*Your instructions:* Quote the stretch of lines from the one containing "Describe the element at coordinates (1384, 89)" through the one containing "coordinates (13, 13).", both included, reproducing them exactly.

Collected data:
* begin *

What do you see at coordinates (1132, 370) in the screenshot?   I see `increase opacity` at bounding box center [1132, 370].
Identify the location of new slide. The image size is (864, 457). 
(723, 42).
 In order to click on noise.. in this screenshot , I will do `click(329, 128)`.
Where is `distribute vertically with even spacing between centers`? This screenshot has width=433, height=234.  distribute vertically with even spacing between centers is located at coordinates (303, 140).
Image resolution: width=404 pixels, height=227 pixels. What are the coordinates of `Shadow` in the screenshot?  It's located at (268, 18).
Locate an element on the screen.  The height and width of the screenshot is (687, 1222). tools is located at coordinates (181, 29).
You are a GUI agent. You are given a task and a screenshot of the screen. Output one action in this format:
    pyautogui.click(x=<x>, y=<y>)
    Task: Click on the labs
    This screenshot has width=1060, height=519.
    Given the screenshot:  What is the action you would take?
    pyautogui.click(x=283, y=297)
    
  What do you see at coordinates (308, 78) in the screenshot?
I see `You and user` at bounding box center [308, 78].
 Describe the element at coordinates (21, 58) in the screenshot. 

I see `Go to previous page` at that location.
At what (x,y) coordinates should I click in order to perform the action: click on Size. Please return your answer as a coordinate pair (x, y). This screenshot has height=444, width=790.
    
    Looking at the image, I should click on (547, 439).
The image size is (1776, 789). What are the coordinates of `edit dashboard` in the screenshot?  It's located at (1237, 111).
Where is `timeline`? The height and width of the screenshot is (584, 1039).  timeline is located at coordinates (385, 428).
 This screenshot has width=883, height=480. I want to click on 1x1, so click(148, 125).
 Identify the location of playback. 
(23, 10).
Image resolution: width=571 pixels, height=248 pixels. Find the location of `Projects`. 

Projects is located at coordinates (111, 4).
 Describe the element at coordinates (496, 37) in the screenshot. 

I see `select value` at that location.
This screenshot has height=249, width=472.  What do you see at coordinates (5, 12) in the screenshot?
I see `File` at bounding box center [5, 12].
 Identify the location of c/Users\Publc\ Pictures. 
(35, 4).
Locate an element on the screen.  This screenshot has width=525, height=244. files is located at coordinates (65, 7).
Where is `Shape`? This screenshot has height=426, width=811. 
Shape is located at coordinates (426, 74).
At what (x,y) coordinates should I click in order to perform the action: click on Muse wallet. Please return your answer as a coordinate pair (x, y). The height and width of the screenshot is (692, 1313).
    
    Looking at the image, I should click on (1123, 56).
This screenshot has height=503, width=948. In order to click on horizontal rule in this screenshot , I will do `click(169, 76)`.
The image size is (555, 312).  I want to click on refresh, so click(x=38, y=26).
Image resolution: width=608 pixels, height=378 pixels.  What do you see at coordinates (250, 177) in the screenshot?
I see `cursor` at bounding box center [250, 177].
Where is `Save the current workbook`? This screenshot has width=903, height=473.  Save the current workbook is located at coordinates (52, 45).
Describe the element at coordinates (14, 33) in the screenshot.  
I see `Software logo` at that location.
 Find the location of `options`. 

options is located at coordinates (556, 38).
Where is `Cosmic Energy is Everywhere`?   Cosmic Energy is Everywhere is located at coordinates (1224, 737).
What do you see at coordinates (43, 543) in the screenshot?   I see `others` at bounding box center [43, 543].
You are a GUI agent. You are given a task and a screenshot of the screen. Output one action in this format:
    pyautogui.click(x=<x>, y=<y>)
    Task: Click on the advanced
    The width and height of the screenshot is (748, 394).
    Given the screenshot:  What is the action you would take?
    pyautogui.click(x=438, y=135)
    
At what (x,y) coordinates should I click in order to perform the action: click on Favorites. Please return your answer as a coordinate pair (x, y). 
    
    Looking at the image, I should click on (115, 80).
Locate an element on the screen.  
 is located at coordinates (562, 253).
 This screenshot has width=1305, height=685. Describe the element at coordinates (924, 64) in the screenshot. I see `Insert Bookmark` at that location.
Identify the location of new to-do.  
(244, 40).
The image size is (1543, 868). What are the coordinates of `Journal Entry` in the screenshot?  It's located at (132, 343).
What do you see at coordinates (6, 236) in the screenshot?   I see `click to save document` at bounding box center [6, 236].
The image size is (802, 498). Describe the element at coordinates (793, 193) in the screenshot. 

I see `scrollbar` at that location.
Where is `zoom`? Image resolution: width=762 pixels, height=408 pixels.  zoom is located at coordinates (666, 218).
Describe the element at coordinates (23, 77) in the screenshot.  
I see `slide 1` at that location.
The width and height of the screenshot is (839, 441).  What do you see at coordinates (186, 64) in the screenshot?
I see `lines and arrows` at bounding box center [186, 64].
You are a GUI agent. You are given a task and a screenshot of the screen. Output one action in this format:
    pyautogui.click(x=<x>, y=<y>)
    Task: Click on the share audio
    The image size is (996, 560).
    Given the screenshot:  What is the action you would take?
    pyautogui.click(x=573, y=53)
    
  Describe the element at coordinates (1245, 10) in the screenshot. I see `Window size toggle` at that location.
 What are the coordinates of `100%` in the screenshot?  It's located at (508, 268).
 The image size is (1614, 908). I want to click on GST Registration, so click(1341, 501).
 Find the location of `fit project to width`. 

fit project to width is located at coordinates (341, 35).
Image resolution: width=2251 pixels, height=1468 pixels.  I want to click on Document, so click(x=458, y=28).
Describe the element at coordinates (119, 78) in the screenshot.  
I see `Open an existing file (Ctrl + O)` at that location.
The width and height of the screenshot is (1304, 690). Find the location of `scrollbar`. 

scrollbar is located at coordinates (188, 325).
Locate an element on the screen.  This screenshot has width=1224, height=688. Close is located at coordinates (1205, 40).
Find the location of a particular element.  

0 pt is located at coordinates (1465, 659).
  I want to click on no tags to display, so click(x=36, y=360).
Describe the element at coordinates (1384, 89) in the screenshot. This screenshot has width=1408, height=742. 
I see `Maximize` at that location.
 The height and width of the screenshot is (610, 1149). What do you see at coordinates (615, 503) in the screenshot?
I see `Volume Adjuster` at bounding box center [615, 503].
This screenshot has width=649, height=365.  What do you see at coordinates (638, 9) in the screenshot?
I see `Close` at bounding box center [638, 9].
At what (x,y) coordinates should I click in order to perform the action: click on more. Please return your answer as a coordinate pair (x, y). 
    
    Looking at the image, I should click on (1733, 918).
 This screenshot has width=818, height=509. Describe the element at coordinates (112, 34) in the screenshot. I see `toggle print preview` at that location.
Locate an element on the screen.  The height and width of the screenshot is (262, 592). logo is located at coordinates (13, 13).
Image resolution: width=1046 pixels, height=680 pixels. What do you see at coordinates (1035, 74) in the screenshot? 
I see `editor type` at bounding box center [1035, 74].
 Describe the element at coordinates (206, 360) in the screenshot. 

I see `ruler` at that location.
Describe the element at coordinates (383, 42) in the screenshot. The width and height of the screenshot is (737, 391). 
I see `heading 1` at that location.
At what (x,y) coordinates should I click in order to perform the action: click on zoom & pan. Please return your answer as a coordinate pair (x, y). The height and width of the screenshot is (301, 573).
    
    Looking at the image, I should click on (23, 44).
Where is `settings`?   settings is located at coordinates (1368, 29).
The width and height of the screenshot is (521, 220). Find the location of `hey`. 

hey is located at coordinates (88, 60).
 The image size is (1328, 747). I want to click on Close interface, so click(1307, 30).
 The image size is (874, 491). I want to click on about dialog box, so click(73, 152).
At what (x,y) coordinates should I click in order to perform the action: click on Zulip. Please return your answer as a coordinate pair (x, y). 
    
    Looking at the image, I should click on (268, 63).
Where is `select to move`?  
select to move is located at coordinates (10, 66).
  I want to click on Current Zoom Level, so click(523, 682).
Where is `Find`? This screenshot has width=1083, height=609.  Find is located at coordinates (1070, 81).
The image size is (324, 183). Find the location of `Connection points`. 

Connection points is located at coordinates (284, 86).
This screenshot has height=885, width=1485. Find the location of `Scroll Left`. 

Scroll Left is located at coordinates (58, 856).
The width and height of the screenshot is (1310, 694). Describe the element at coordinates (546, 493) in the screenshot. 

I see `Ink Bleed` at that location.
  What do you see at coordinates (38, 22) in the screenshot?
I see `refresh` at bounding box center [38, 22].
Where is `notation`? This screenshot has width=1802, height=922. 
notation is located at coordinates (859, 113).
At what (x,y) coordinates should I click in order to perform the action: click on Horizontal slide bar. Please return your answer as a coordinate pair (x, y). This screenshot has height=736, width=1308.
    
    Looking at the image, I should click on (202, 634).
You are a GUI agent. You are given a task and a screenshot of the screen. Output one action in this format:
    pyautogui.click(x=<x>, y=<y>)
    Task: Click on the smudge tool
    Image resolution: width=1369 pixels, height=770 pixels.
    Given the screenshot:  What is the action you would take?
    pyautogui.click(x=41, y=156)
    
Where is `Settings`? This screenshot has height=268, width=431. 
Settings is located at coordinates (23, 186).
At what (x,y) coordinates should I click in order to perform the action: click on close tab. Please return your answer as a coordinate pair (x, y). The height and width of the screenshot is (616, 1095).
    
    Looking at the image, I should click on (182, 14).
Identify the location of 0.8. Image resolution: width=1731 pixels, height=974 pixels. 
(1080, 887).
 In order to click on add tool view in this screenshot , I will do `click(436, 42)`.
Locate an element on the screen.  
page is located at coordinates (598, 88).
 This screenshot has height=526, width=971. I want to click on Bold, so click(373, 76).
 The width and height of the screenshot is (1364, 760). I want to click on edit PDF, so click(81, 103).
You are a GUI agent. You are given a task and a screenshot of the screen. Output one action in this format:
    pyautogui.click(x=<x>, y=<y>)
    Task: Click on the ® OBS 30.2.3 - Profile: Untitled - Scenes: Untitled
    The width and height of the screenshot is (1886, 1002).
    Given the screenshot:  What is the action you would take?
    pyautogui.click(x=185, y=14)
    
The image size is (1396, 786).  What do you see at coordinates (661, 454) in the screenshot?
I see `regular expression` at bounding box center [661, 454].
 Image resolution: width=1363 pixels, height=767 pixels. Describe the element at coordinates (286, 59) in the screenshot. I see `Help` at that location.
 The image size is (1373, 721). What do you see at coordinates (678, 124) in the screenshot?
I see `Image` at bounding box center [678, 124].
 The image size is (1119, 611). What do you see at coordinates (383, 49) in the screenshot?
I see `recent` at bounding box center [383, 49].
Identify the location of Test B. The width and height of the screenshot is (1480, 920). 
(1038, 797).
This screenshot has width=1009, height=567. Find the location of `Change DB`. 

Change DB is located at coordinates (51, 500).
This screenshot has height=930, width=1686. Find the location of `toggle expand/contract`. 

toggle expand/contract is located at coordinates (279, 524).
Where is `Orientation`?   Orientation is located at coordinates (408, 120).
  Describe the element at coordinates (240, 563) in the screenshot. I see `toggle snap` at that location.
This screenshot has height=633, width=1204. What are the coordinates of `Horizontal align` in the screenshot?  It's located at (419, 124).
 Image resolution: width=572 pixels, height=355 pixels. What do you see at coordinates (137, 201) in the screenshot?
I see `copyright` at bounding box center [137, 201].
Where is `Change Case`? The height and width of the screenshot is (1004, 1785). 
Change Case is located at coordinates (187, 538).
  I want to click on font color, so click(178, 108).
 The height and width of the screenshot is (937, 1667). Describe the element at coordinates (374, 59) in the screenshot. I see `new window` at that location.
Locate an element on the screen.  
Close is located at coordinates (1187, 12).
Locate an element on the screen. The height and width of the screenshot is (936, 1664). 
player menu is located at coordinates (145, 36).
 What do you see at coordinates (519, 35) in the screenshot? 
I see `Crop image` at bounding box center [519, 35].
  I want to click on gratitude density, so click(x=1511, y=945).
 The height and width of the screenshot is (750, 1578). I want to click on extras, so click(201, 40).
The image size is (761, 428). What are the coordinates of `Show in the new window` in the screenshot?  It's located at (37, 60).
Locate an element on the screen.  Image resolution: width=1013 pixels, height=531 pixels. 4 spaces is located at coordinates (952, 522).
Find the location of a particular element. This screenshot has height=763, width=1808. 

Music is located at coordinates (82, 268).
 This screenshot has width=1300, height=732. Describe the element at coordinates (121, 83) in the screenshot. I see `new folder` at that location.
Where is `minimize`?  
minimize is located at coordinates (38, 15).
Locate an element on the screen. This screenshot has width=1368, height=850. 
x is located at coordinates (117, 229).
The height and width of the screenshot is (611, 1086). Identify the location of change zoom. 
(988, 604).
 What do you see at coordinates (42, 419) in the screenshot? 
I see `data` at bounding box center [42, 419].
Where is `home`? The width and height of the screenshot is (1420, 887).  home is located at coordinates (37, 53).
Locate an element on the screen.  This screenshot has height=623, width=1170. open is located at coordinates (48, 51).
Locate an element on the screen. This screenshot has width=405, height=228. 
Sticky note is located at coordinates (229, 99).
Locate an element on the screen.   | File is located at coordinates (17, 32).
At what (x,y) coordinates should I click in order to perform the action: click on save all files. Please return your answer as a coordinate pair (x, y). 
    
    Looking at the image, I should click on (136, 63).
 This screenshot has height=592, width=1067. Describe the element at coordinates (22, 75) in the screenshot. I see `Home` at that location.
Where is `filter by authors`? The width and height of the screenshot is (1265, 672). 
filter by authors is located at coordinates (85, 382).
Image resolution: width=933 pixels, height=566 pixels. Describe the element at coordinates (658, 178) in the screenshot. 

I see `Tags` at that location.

* end *

*Result of this task:*
Describe the element at coordinates (1384, 89) in the screenshot. This screenshot has width=1408, height=742. 
I see `Maximize` at that location.
 The height and width of the screenshot is (610, 1149). What do you see at coordinates (615, 503) in the screenshot?
I see `Volume Adjuster` at bounding box center [615, 503].
This screenshot has width=649, height=365.  What do you see at coordinates (638, 9) in the screenshot?
I see `Close` at bounding box center [638, 9].
At what (x,y) coordinates should I click in order to perform the action: click on more. Please return your answer as a coordinate pair (x, y). 
    
    Looking at the image, I should click on (1733, 918).
 This screenshot has width=818, height=509. Describe the element at coordinates (112, 34) in the screenshot. I see `toggle print preview` at that location.
Locate an element on the screen.  The height and width of the screenshot is (262, 592). logo is located at coordinates (13, 13).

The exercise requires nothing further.